D'après l'extrait de page, en quelle année Shawn Presser a-t-il créé la base de données Books3 ?

* Extrait de page:

###

Meta se retrouve au cœur d'une polémique. En effet, la société admet qu'elle a entraîné ses modèles d'IA grâce à un ensemble de livres piratés. De quoi raviver les flammes du débat concernant les droits d'auteur et l'intelligence artificielle.
Les géants de la tech, lorsqu'ils sont confrontés à la problématique des droits d'auteur quand il s'agit de l'IA, joue souvent à un jeu dangereux. Meta ne fait pas exception et répond actuellement à une action en justice entamée par plusieurs auteurs : oui, l'entreprise aurait bien utilisé une partie de la base de données Books3 (qui inclue de nombreux livres piratés) afin d'entraîner ses modèles Llama. Une révélation plutôt scandaleuse, quand on connaît l'effort de vigilance dont font preuve les détenteurs de droits d'auteur pour se faire respecter.
Books3 : un outil controversé au service de l'IA
Books3 est une base de données créée en 2020 par Shawn Presser, un chercheur en IA. Celle-ci rassemblait près de 37 Go de livres piratés (environ 200 000 ouvrages) issus du site Bibliotik et était hébergée par le collectif baptisé The Eye. L'idée était de favoriser l'innovation dans le domaine de l'IA.
Meta et d'autres, comme OpenAI, ont donc pioché allégrement dans cette base de données pour affiner leurs modèles d'IA générative. Une utilisation à la limite de la légalité, qui a nécessairement attiré l'attention des éditeurs et des auteurs.
Réaction des détenteurs de droits et implications légales
Un ensemble assez varié de détenteurs de droits s'est donc rebiffé contre Meta, OpenAI et d'autres entreprises développant des modèles d'IA hors du cadre légal. Parmi ceux-ci, on peut trouver : des auteurs individuels, des maisons de disque, des artistes du domaine visuel et même le New York Times.

###

* Entrées répertoriées:
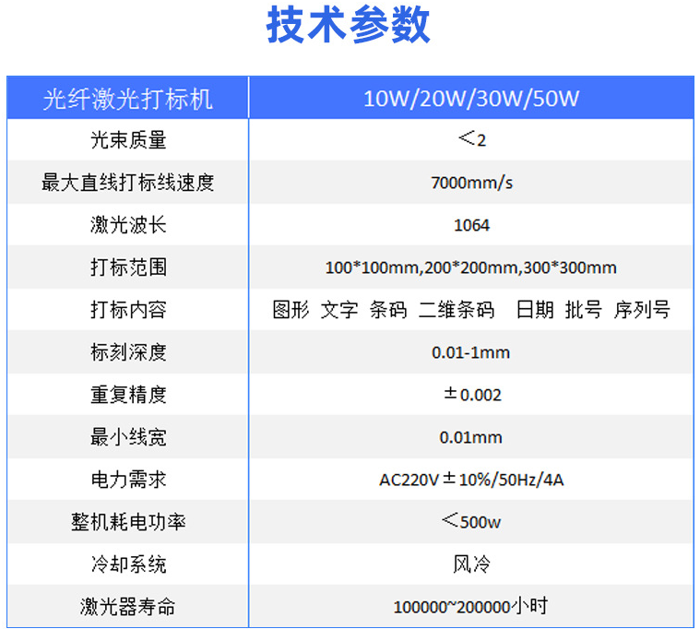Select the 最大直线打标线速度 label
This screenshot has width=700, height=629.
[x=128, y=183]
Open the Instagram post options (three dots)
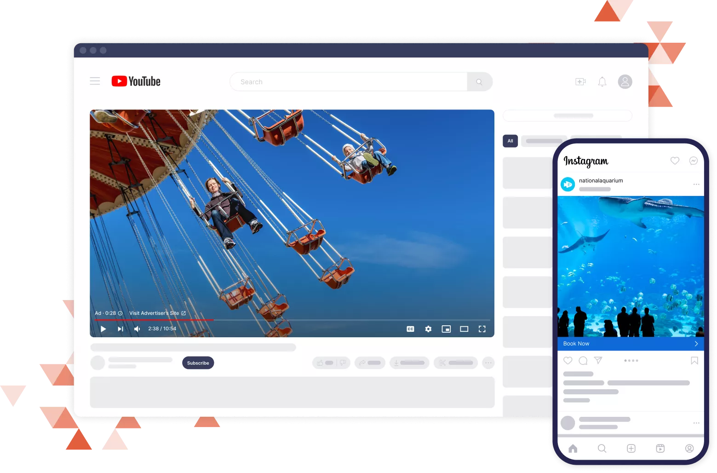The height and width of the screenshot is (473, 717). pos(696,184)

###

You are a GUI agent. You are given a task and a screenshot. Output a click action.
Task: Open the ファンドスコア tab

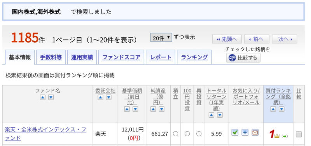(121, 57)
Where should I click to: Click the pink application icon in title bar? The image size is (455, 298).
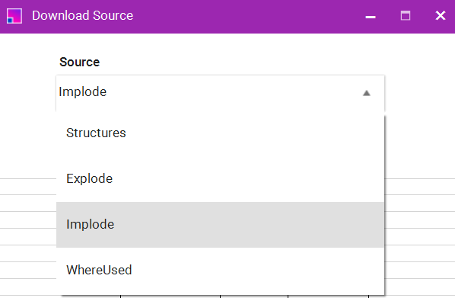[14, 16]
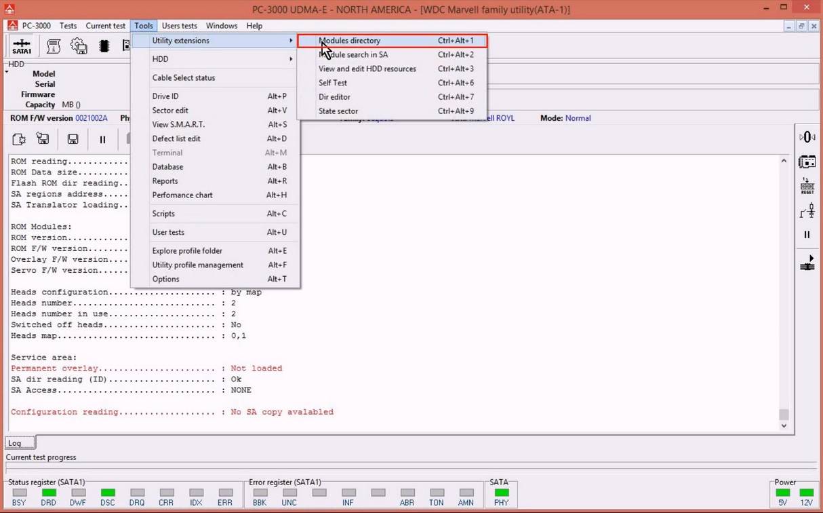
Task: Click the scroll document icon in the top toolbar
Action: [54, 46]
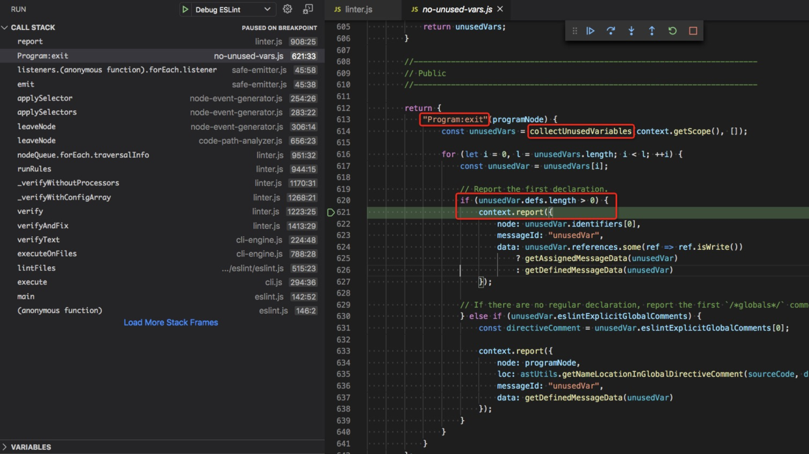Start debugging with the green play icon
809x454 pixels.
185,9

###

* La réponse:
En 2020.